Recoverable before readable. A refusal is linearly decodable at layer 9 but
only readable through the logit lens at layer 16: the answer is linearly present in the residual
stream roughly a third of the depth before the model writes it out (with the supervised-vs-untrained
caveat noted in Section 1).
Early jailbreak warning. The endpoint reconstruction residual flags
successful jailbreaks from layer 0 (~0.93 AUC, no labelled positives), about
14 layers earlier than the Mahalanobis baseline: early enough to abort generation.

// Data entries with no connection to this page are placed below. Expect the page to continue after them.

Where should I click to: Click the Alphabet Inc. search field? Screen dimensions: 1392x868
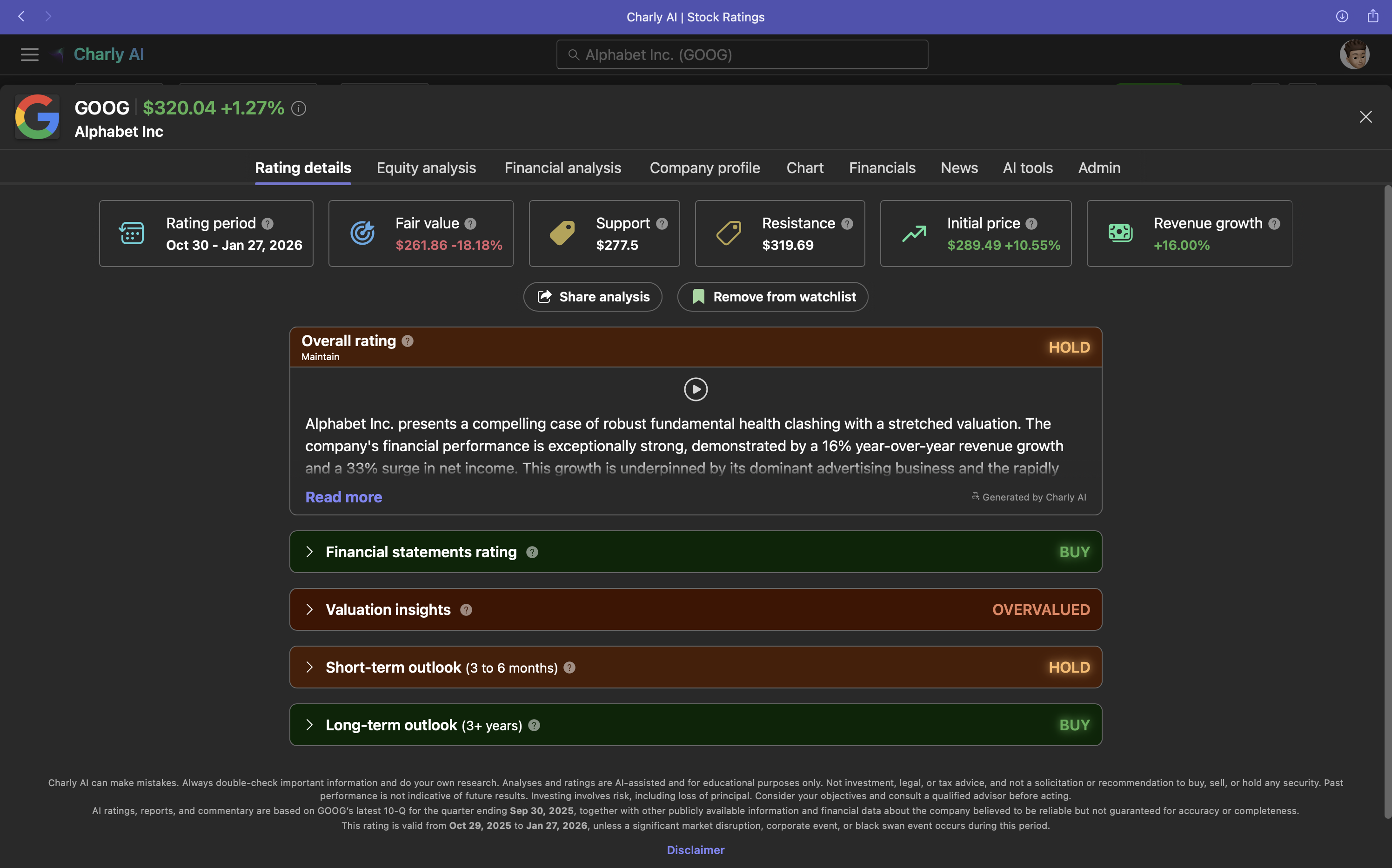pyautogui.click(x=742, y=54)
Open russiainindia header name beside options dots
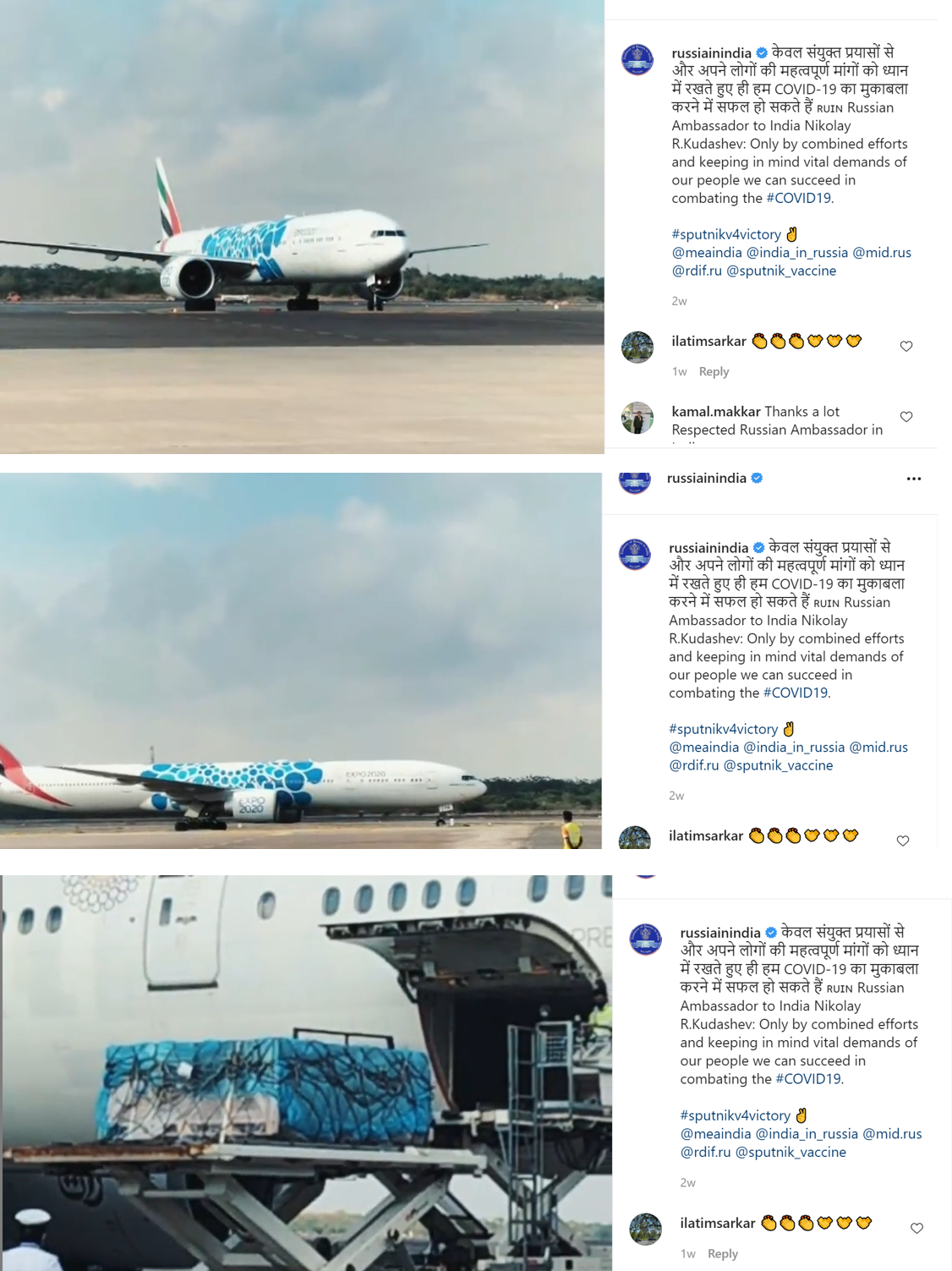 pyautogui.click(x=707, y=478)
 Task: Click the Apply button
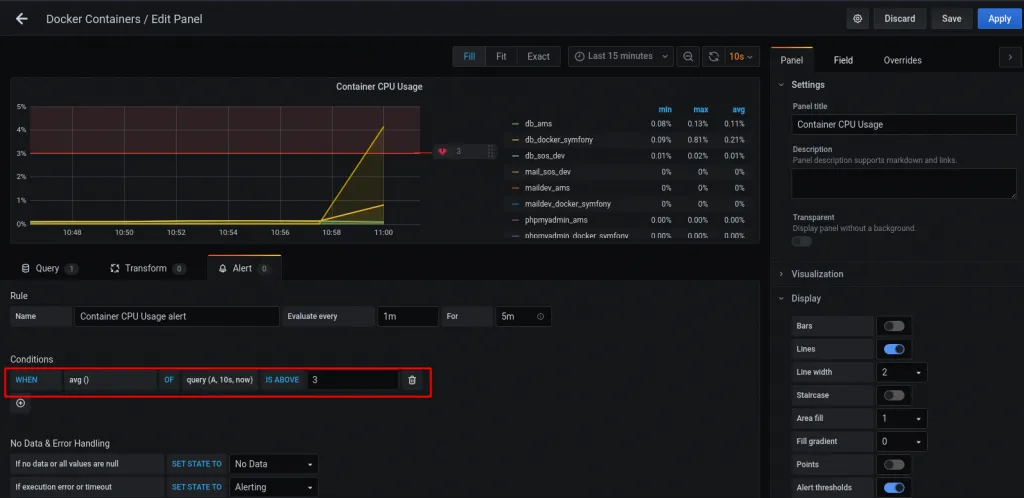coord(999,19)
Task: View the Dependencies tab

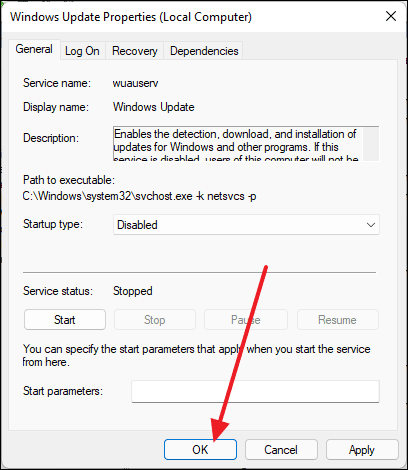Action: (x=204, y=51)
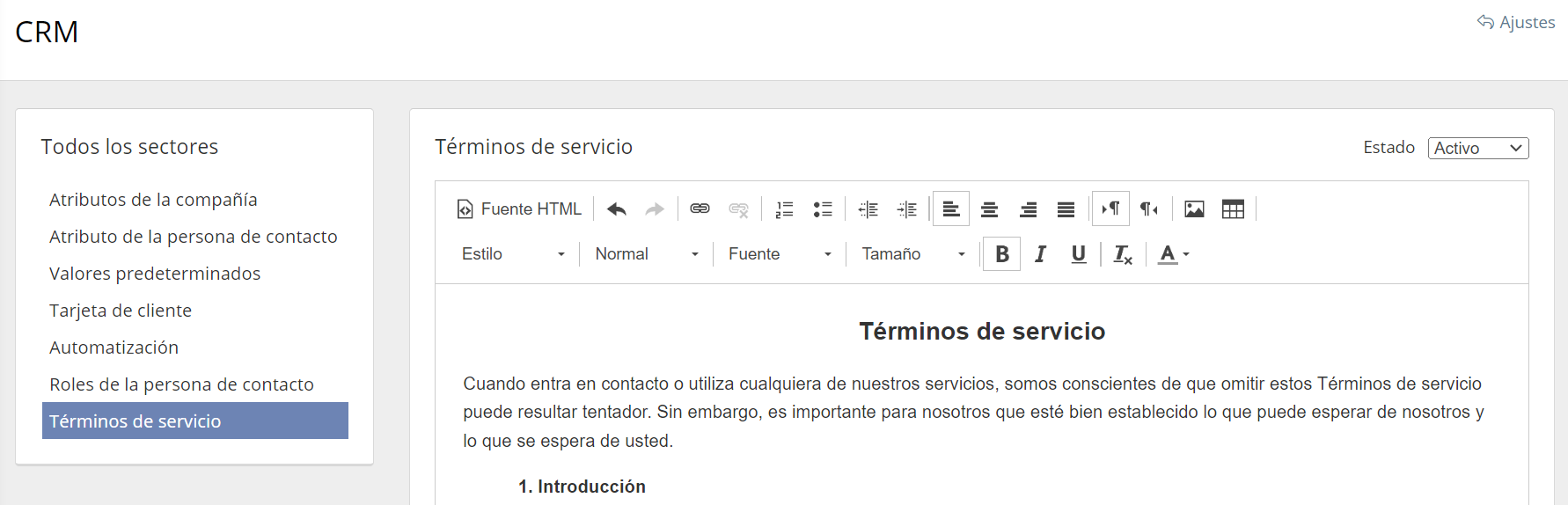Open the text color picker
This screenshot has width=1568, height=505.
pos(1173,254)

Data. The safety results use harmful and benign goals from
JailbreakBench2, a public benchmark, each wrapped in five
jailbreak families; refuse-vs-comply labels come from the model’s own greedy behavior. The
trajectory demos use matched country-to-capital prompts.
Conclusion. Read a transformer in endpoint coordinates (where the
computation is heading, not just where it is) and a decision is often legible earlier than the output
reveals it. That single move powers both results here: the refusal gap and the early jailbreak alarm.
Take the asterisks seriously, a supervised reader against an untrained lens, a layer-0 jailbreak signal
that is partly lexical, and a hybrid model only partly described by the softmax-attention cartoon, and
the effects are more modest than any one-liner. But the direction, recoverable before readable, is real
and early enough to act on, whether to audit a decision or to stop it.